◆ Extract to read:
Most of our GPU coverage focuses on the consumer side of the business and on game benchmarking, but I promised to examine the compute side of performance back when the Radeon VII launched. With the 5700 XT having debuted recently, we had an opportunity to return to this question with a new GPU architecture from AMD and compare RDNA against GCN.
In fact, the overall compute situation is at an interesting crossroads. AMD has declared that it wishes to be a more serious player in enterprise compute environments but has also said that GCN will continue to exist alongside RDNA in this space. The Radeon VII is a consumer variant of AMD’s MI50 accelerator, with half-speed FP64 support. If you know you need double-precision FP64 compute, for example, the Radeon VII fills that niche in a way that no other GPU in this comparison does.
The Radeon VII has the highest RAM bandwidth and it’s the only GPU in this comparison to offer much in the way of double-precision performance. But while these GPUs have relatively similar on-paper specs, there’s significant variance between them in terms of performance — and the numbers don’t always break the way you think they would.
One of AMD’s major talking points with the 5700 XT is now Navi represents a fundamentally new GPU architecture. The 5700 XT proved itself to be moderately faster than the Vega 64 in our testing on the consumer side of the equation, but we wanted to check the situation in compute as well. Keep in mind, however, that the 5700 XT’s newness also works against us a bit here. Some applications may need to be updated to take full advantage of its capabilities.
Regarding Blender 2.80
Our test results contain data from both Blender 2.80 and the standalone Blender benchmark, 1.0beta2 (released August 2018). Blender 2.80 is a major release for the application, and it contains a number of significant changes. The standalone benchmark is not compatible with Nvidia’s RTX family, which necessitated testing with the latest version of the software. Initially, we tested the Blender 2.80 beta, but then the final version dropped — so we dumped the beta results and retested.
There are significant performance differences between the Blender 1.0beta2 benchmark and 2.80 and one scene, Classroom, does not render properly in the new version. This scene has been dropped from our 2.80 comparisons. Blender allows the user to specify a tile size in pixels to control how much of the scene is worked on at once. Code in the Blender 1.0beta2 benchmark’s Python files indicates that the test uses a tile size of 512×512 (X/Y coordinates) for GPUs and 16×16 for CPUs. Most of the scene files actually contained within the benchmark, however, actually use a tile size of 32×32 by default if loaded within Blender 2.80.

◆ Dataset content:

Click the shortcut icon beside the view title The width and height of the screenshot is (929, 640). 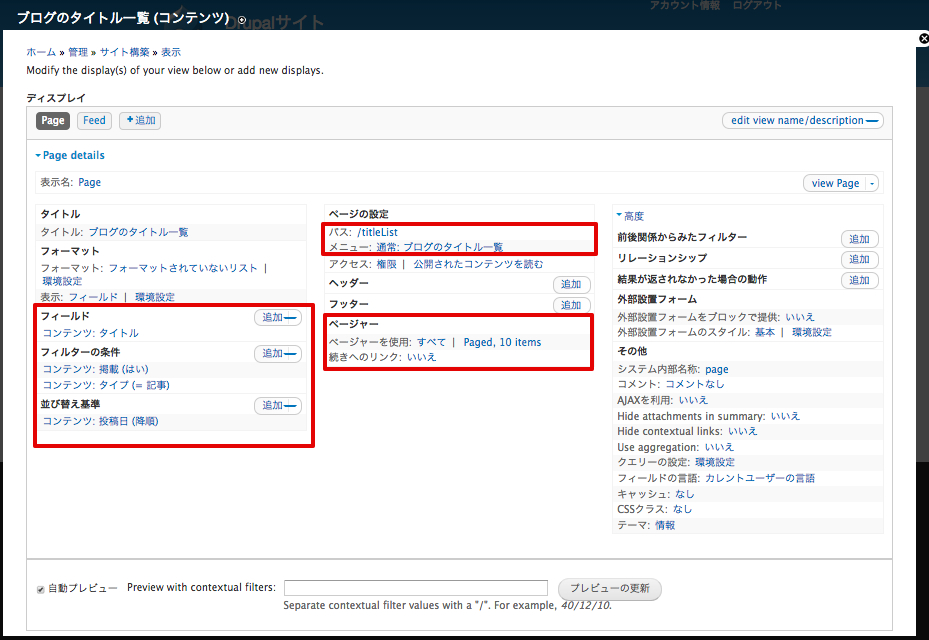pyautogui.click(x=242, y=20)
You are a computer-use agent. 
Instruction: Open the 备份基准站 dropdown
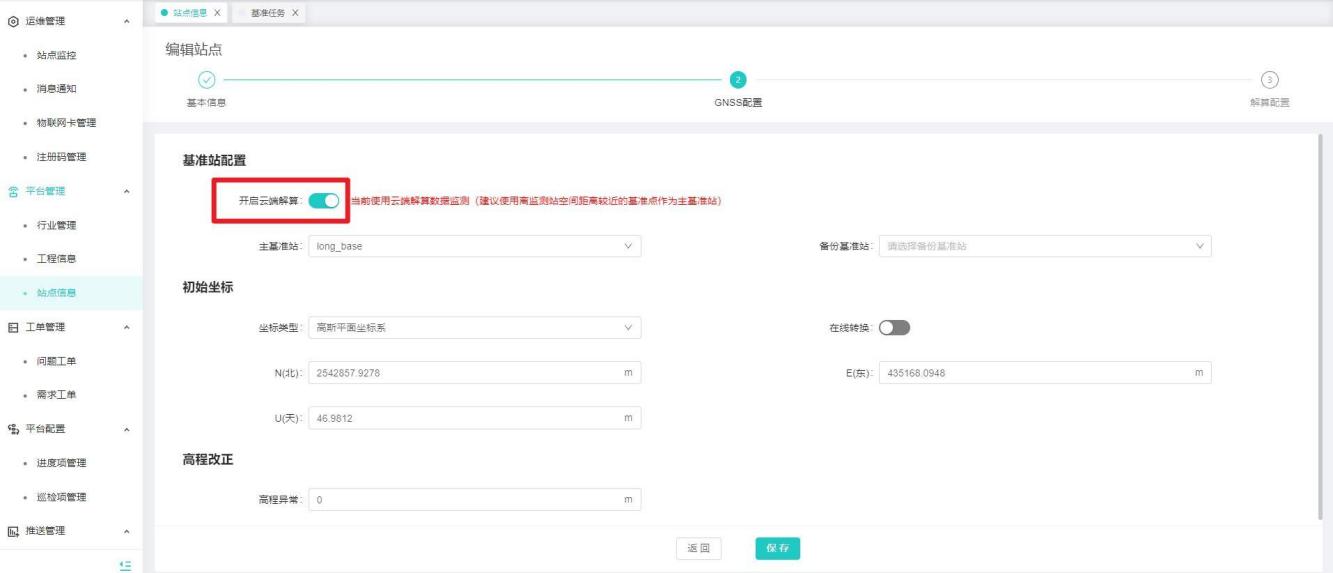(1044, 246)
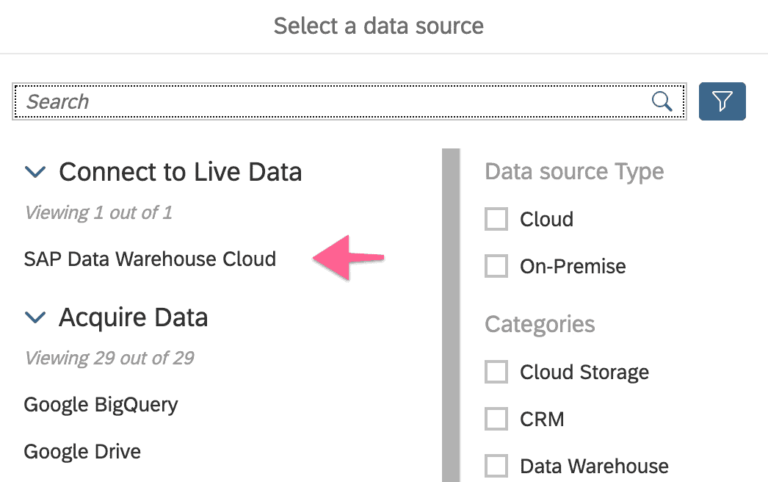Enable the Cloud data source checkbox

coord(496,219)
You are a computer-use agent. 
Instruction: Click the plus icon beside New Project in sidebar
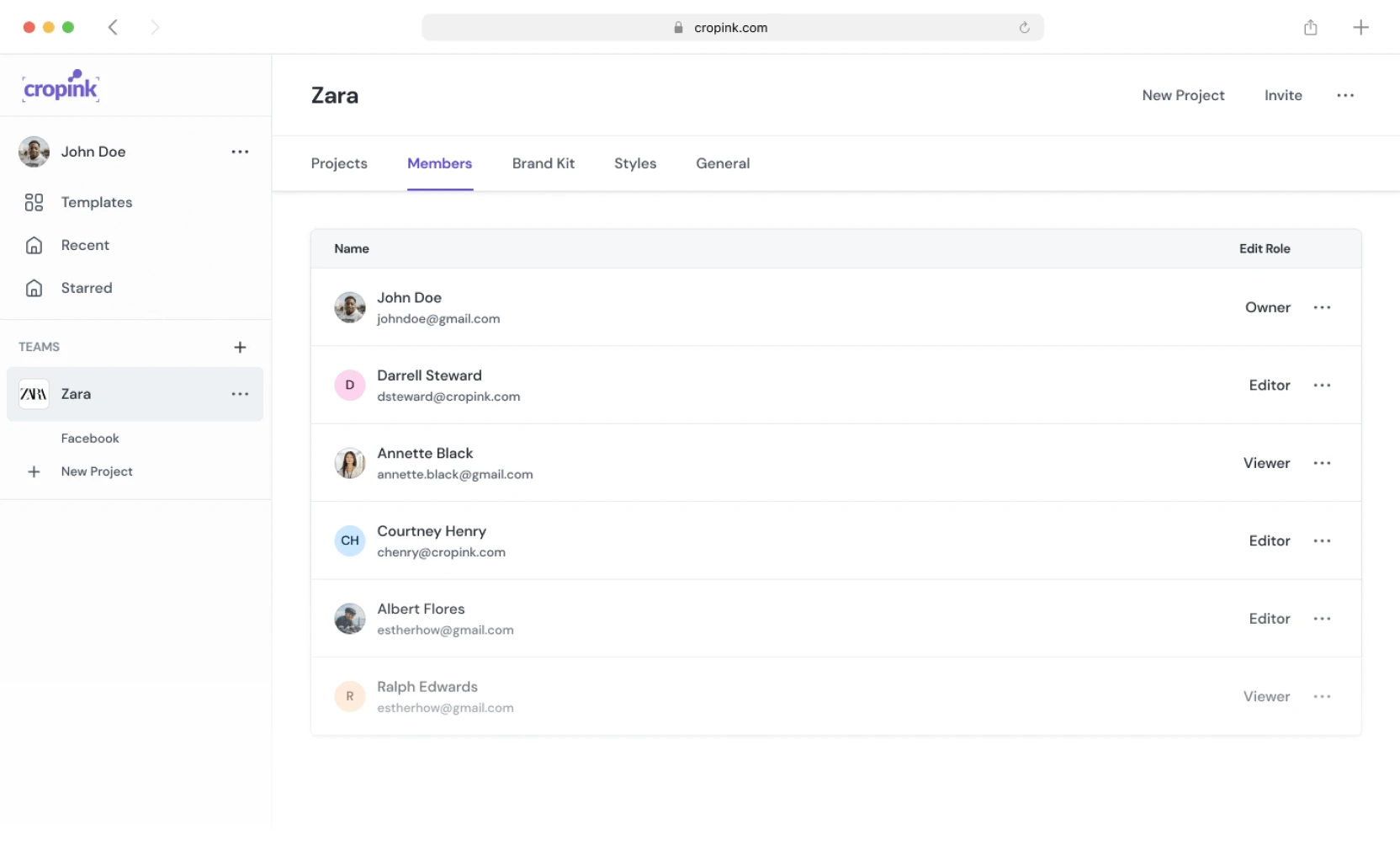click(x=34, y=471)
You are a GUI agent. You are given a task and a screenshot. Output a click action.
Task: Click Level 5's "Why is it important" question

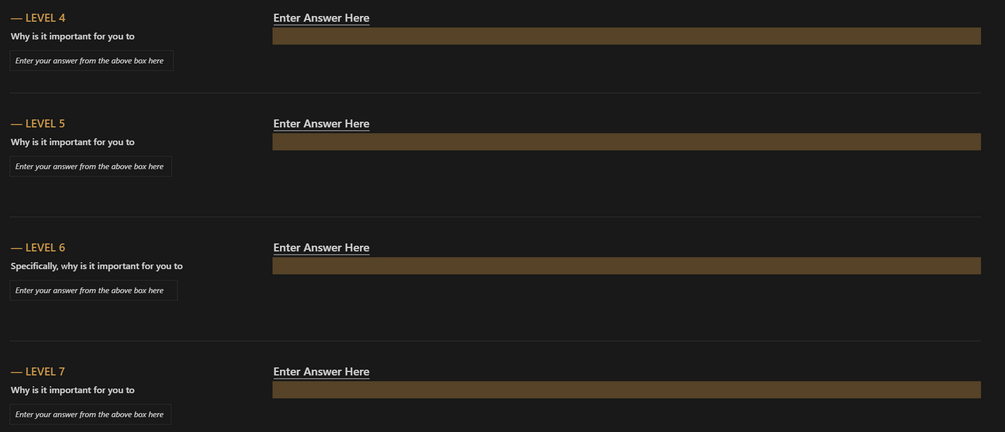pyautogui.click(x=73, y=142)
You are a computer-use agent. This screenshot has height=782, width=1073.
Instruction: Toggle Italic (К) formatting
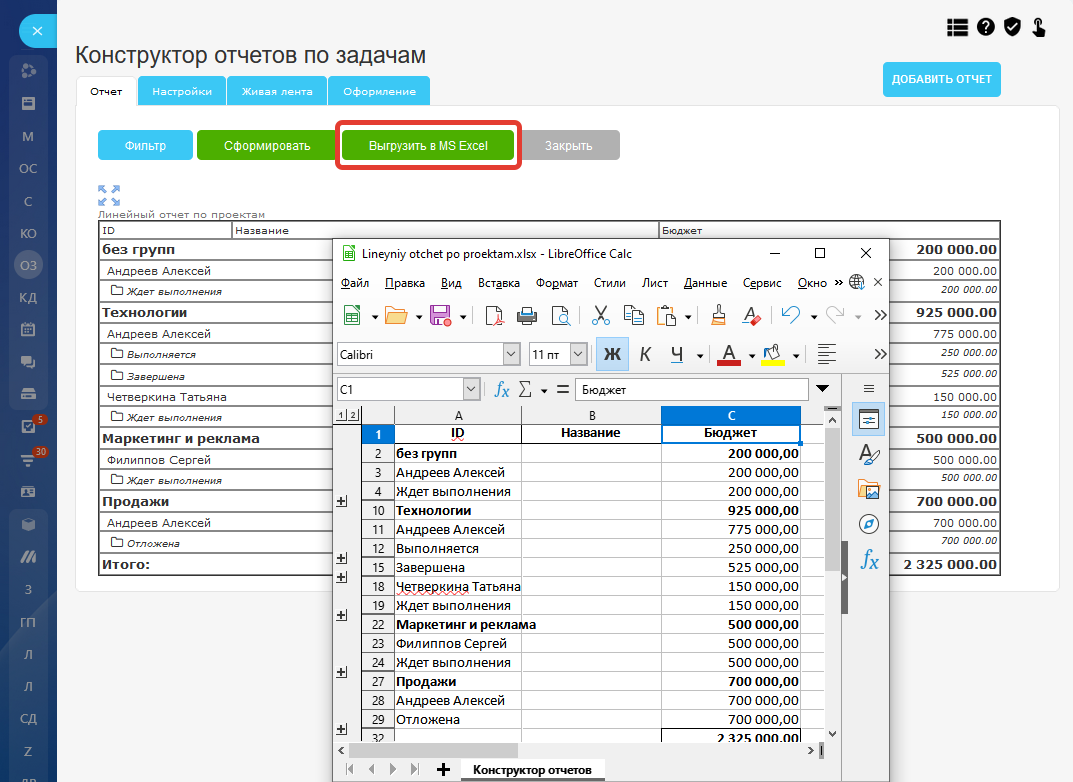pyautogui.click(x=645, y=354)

◆ Tasks for this exercise:
A: In the GPU compute article, repeat the passage that begins at the words "In fact, the" and stops after the words "this comparison does.".
B: Which scene did the GPU compute article drop from its Blender 2.80 comparisons?

◆ Answers to the exercises:
A:
In fact, the overall compute situation is at an interesting crossroads. AMD has declared that it wishes to be a more serious player in enterprise compute environments but has also said that GCN will continue to exist alongside RDNA in this space. The Radeon VII is a consumer variant of AMD’s MI50 accelerator, with half-speed FP64 support. If you know you need double-precision FP64 compute, for example, the Radeon VII fills that niche in a way that no other GPU in this comparison does.

B: Classroom